# Task inputs:
▬▬▬▬▬▬▬▬▬▬

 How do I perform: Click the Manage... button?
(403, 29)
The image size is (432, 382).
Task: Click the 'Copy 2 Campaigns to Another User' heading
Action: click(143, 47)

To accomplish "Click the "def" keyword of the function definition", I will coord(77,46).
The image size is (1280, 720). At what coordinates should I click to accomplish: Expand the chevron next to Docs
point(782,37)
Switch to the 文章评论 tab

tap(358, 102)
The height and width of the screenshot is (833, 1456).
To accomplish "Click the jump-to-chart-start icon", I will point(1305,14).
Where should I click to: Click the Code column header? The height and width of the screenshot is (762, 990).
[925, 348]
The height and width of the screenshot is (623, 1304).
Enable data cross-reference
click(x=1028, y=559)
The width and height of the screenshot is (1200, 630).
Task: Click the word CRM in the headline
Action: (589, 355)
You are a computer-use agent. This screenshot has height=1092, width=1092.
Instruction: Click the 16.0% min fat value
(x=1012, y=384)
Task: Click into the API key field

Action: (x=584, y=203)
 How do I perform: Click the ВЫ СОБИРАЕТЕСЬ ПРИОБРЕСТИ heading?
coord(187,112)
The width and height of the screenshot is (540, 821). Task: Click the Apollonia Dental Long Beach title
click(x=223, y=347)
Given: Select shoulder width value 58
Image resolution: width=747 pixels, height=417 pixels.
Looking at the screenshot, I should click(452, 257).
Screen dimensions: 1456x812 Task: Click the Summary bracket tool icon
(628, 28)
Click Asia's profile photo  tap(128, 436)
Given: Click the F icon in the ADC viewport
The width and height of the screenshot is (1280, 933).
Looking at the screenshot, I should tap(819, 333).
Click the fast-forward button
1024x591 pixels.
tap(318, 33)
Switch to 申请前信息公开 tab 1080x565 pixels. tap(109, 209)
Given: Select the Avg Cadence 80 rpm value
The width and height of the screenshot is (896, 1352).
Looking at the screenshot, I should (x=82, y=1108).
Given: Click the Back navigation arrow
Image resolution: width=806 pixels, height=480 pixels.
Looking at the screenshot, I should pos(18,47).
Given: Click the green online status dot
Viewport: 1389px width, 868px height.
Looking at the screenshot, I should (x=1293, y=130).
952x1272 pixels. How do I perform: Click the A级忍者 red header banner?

▬▬▬▬▬▬▬▬▬▬

# What the exercise asks:
Using the listing above, work out the number of lines that include "Select". The reply is that number alone.

# Response box:
2